The life insurance industry may face new restrictions on collecting genetic test results as part of the underwriting process because of privacy concerns.

As genetic testing becomes more popular as a way for individuals to determine the health risks to which they may be susceptible, the Office of the Privacy Commissioner of Canada (OPC) is concerned about the results of these tests being used by insurers and other organizations. The OPC’s 2015-16 annual report states: “The collection and use of such information could lead to a variety of risks, including discrimination or the denial of services on the basis of genetic predisposition.”

Bill S-201: An Act to Prohibit and Prevent Genetic Discrimination, which was passed in the Senate in April 2016 and now is being considered by the House of Commons, would prohibit the collection of genetic test results as a requirement for providing goods or services, such as an insurance policy, and would create a requirement for written consent from individuals who choose to provide such information.

Under Canadian Life and Health Insurance Association Inc. (CLHIA) rules, life insurers do not require genetic testing to be done in order to apply for life or health insurance.
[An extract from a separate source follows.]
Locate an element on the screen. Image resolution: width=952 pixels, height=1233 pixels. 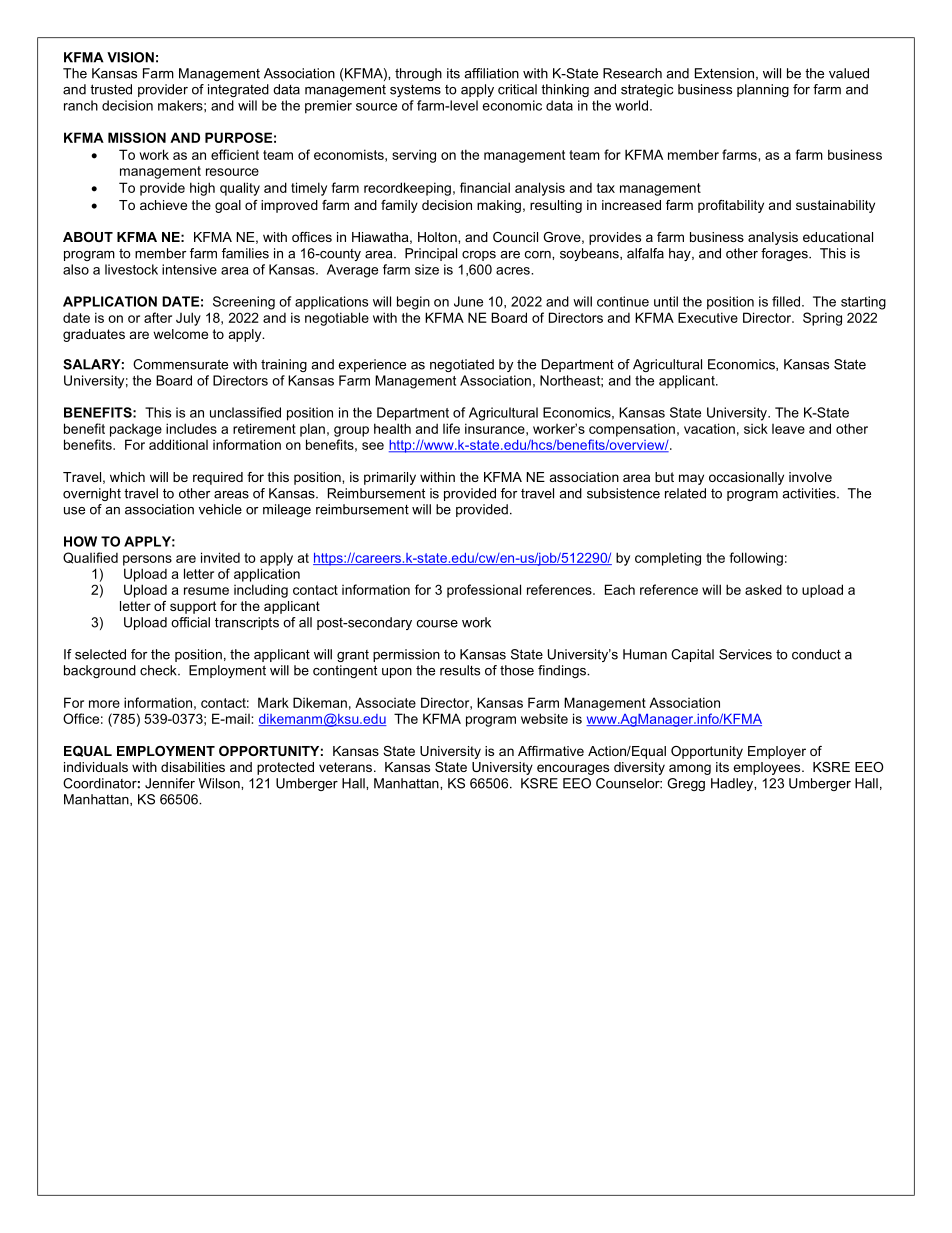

However, in cases in which genetic testing has been undertaken by an individual who applies for insurance, the insurer has the ability to ask for the results during underwriting.

Without access to that data, insurers wouldn’t be able to assess properly the risk associated with applicants who have undergone testing that reveals a predisposition to various diseases, says Frank Zinatelli, vice president and general counsel with the CLHIA. If the bill is passed, he says, the result would be less predictable claims experiences and, ultimately, higher prices for all consumers: “If we are charging too little to all of those people, that means that when all of those claims come in, we won’t have enough money to pay them. We’re going to have to raise the price for other folks that are lower-risk.”